* Instructions to follow: Write out the lines exactly as they appear, beginning with the line containing "This screenshot has width=600, height=400." and continuing through the line containing "will (728, 48).". Include both of those lines and copy nothing outside this span.

-- START OF Supplied data --

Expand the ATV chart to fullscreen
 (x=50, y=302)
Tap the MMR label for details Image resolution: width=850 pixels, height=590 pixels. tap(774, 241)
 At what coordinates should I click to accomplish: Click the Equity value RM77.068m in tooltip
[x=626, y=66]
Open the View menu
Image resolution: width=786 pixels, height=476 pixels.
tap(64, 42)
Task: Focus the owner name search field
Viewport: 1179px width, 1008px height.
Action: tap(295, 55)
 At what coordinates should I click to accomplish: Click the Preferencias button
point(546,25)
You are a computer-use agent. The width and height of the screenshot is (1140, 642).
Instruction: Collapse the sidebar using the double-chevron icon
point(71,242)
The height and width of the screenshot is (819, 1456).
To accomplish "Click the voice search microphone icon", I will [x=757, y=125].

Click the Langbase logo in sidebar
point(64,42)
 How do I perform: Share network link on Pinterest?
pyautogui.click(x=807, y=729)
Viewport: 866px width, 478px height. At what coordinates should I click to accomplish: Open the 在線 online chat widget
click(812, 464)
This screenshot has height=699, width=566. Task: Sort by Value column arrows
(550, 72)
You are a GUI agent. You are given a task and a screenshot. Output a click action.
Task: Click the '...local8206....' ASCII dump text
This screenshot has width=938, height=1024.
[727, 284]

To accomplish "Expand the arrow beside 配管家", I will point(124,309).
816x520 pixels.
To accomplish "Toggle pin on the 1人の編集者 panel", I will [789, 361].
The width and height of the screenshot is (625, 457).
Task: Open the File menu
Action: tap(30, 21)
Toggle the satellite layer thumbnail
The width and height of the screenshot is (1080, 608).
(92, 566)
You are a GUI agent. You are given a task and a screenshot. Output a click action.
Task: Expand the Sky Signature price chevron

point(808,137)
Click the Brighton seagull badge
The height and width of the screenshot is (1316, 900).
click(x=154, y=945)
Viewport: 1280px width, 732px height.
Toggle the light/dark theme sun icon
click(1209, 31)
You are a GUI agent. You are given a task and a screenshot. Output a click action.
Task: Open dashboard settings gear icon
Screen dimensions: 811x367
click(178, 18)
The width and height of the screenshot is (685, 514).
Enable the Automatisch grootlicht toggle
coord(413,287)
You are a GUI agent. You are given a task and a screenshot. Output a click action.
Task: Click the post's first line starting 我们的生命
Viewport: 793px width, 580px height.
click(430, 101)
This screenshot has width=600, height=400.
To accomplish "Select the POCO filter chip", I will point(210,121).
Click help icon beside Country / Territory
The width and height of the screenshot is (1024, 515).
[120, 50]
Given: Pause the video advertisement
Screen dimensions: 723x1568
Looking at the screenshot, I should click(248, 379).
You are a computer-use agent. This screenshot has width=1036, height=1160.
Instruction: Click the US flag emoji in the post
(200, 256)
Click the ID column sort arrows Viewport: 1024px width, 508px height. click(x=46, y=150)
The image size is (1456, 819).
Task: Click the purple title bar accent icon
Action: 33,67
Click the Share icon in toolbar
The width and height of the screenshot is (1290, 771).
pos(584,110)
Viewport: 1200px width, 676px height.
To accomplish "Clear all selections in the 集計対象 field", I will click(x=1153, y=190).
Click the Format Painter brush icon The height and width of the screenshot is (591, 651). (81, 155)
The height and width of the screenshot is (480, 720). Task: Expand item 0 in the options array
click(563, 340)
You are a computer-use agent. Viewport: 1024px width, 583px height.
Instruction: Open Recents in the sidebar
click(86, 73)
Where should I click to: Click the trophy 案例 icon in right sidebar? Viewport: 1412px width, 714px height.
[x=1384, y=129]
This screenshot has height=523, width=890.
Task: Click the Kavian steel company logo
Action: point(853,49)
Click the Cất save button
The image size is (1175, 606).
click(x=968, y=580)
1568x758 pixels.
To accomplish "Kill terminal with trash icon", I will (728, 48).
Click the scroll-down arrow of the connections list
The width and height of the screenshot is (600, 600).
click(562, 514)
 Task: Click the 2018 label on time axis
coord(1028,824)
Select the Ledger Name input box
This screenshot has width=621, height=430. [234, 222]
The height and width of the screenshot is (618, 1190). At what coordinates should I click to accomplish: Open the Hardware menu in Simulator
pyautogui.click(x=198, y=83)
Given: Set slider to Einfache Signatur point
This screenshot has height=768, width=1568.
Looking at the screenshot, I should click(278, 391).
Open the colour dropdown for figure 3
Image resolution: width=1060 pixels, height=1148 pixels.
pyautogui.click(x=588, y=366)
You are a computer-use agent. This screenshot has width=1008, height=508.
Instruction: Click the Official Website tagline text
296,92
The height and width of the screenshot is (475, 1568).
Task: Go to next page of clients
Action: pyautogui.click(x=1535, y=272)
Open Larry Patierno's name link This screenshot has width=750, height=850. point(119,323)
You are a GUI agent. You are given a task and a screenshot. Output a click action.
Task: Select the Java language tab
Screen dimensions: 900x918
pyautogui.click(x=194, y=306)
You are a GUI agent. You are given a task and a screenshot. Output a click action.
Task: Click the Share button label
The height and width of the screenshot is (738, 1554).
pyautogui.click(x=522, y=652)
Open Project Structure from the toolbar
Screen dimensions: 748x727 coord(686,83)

-- END OF Supplied data --

* Response below:
This screenshot has width=600, height=400.
To accomplish "Select the POCO filter chip", I will point(210,121).
Click help icon beside Country / Territory
The width and height of the screenshot is (1024, 515).
[120, 50]
Given: Pause the video advertisement
Screen dimensions: 723x1568
Looking at the screenshot, I should click(248, 379).
You are a computer-use agent. This screenshot has width=1036, height=1160.
Instruction: Click the US flag emoji in the post
(200, 256)
Click the ID column sort arrows Viewport: 1024px width, 508px height. click(x=46, y=150)
The image size is (1456, 819).
Task: Click the purple title bar accent icon
Action: 33,67
Click the Share icon in toolbar
The width and height of the screenshot is (1290, 771).
pos(584,110)
Viewport: 1200px width, 676px height.
To accomplish "Clear all selections in the 集計対象 field", I will click(x=1153, y=190).
Click the Format Painter brush icon The height and width of the screenshot is (591, 651). (81, 155)
The height and width of the screenshot is (480, 720). Task: Expand item 0 in the options array
click(563, 340)
You are a computer-use agent. Viewport: 1024px width, 583px height.
Instruction: Open Recents in the sidebar
click(86, 73)
Where should I click to: Click the trophy 案例 icon in right sidebar? Viewport: 1412px width, 714px height.
[x=1384, y=129]
This screenshot has height=523, width=890.
Task: Click the Kavian steel company logo
Action: point(853,49)
Click the Cất save button
The image size is (1175, 606).
click(x=968, y=580)
1568x758 pixels.
To accomplish "Kill terminal with trash icon", I will (728, 48).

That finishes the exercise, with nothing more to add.